Furyk ended his round with a birdie on the par-4 18th. He hit a knocked-down 8-iron about 15 feet under the hole and made the putt to secure his lowest score in an official event since last September.
The 51-year-old Furyk has two victories and nine top-10s in 15 events since he joined PGA Tour Champions last year. He’s never been out of the top 25 as a senior. His highest finish in a senior major is sixth in the Senior Players Championship at Firestone two weeks ago.
Andrade followed a bogey-free 65 with a 75 that included six bogeys.
“I felt like I played better than 75, and I’m still in it,” Andrade said. “So just go prepare for tomorrow and go out and hit some drives in the fairway and see if we can make a few birdies.”
North Berwick, Scotland — Rory McIlroy was waiting to get his second round underway on the 10th hole at the Scottish Open when a spectator wandered on to the tee, had a dig into the four-time major winner's golf bag, and started taking swings with his 6-iron.
It wasn't long before the interloper, who smelled of alcohol according to McIlroy's playing partner, Jon Rahm, was ejected from the tournament.
McIlroy didn't last much longer.
After an even-par round of 71, McIlroy missed the cut at the European Tour event on Friday and will be making an earlier-than-planned journey to the south of England for next week's British Open.
He was 1 under for the tournament, 10 shots off the lead held by the top-ranked Rahm and Belgium's Thomas Detry — after their rounds of 6-under 65 — and first-round leader Jack Senior (67). They were all on 11-under 131 overall.
McIlroy was reluctant to speak in detail about the incident on his first hole, which took place about 8 a.m. local time.
“I was surprised," he said
“It was handled efficiently and everything was OK. I had no idea who it was."
Rahm said alcohol could be smelled on the spectator’s breath.

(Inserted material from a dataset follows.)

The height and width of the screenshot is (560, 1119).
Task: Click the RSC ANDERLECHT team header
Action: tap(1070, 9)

“He came in so confident and we thought he was going to take a picture or something," the U.S. Open champion said. "We thought he was maybe part of the camera crew or a photographer.

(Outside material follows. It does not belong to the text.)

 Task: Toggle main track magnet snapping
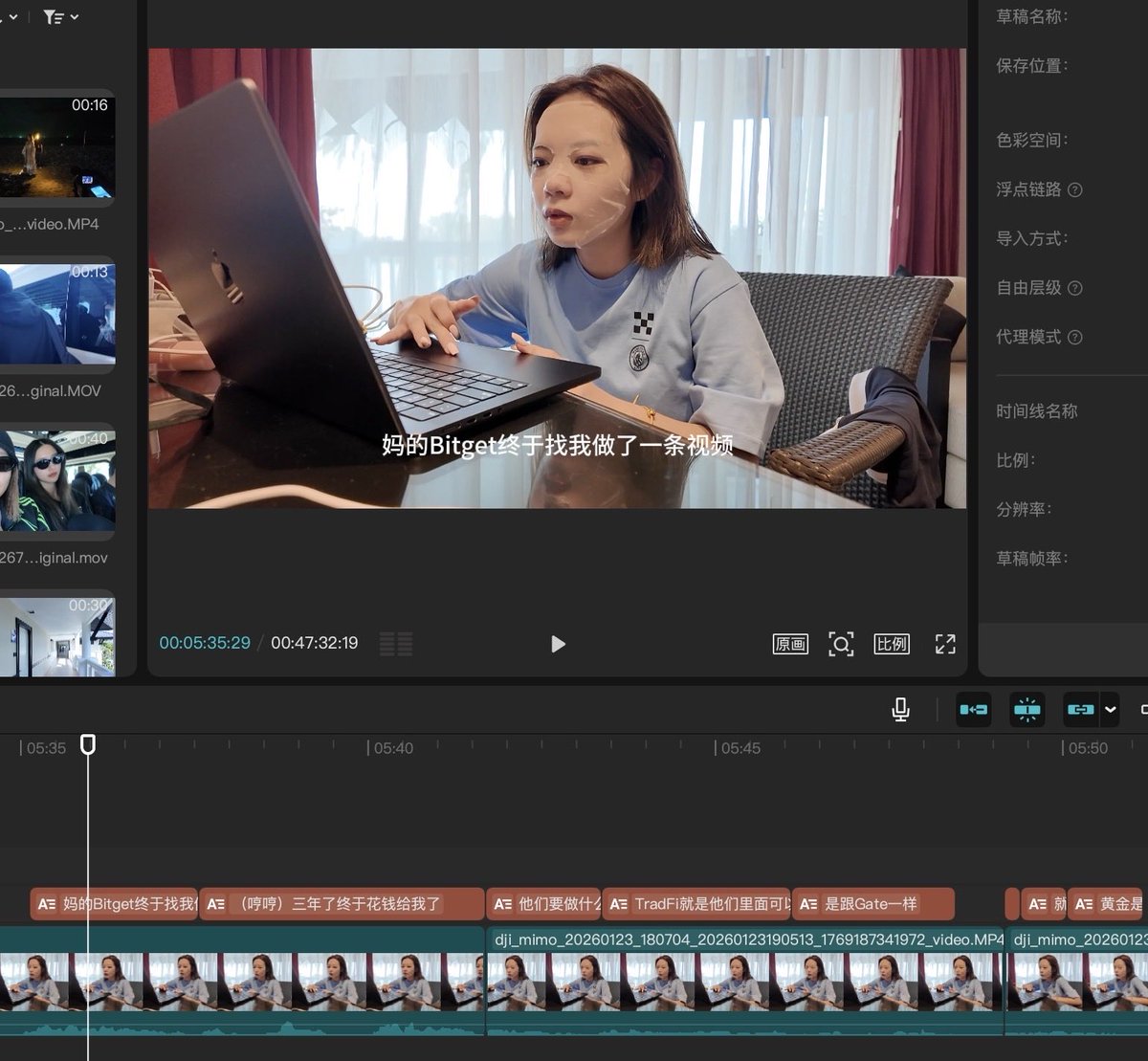(974, 709)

“After a little bit, when he walked back and they were taking him out, you could smell the reason why it happened. Me and Rory didn’t say anything. He was holding a 6-iron and I didn’t want to get hurt."
Rahm didn't think the incident unnerved McIlroy.

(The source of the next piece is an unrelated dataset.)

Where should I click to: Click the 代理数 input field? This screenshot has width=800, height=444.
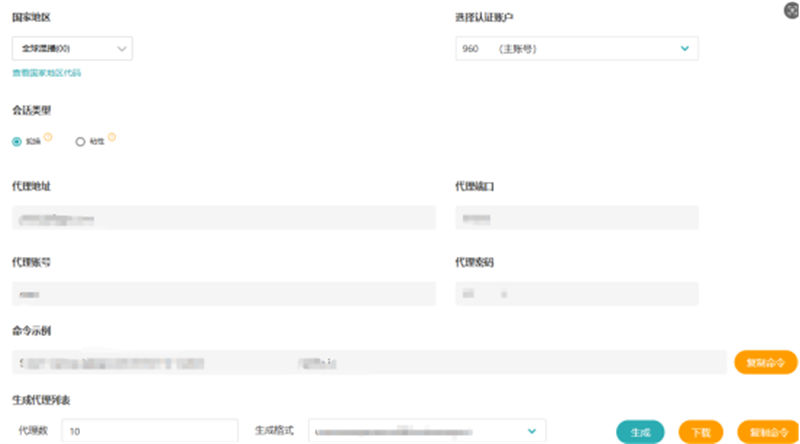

“It didn’t put anyone off," the Spanish player said. "If anything, it put a smile on our faces. It will be a pretty good story to tell in the future.”
Footage of the incident was spread widely on social media. The man was eventually escorted off the tee by a security guard after handing the club to McIlroy’s caddie, Harry Diamond.
David Wilson, a member of nearby club Kilspindie who posted the footage, said in The Scotsman newspaper: “The players laughed it off, saying they knew he wasn’t a golfer when they saw his grip.”
The European Tour said the matter was being dealt with by Police Scotland, which told Britain's Press Association that the man had been taken to the hospital in Edinburgh and that "enquiries are ongoing.”
This week marks the first time that spectators have been allowed in to watch a British golf event since the start of the coronavirus pandemic. Around 4,000 were being permitted entry per day.
They didn't help McIlroy, who was seventh in the U.S. Open at Torrey Pines last month but was tied for only 59th in the Irish Open last week.
Rahm has retained the form that led him to his first major title, adding a 65 to his opening 66.
He reached the turn in 29 shots — and was 6 under for his round at that stage — and added a seventh birdie of the day at No. 1.
Rahm could cover the front nine only in even par.
“The elements changed and I was playing some holes in a wind I had never played before. I got a little hesitant,” Rahm said.
“I made some aggressive swings without thinking about it as much as I could have because I was playing so well and maybe could have taken a step back. Swing-wise, it’s good. If I just clean up some little mistakes, it could be better.”
George Coetzee (66), Lee Westwood and Matt Fitzpatrick (66) were a stroke behind Rahm, Detry and Senior.
No.3-ranked Justin Thomas was a further shot back after a 69.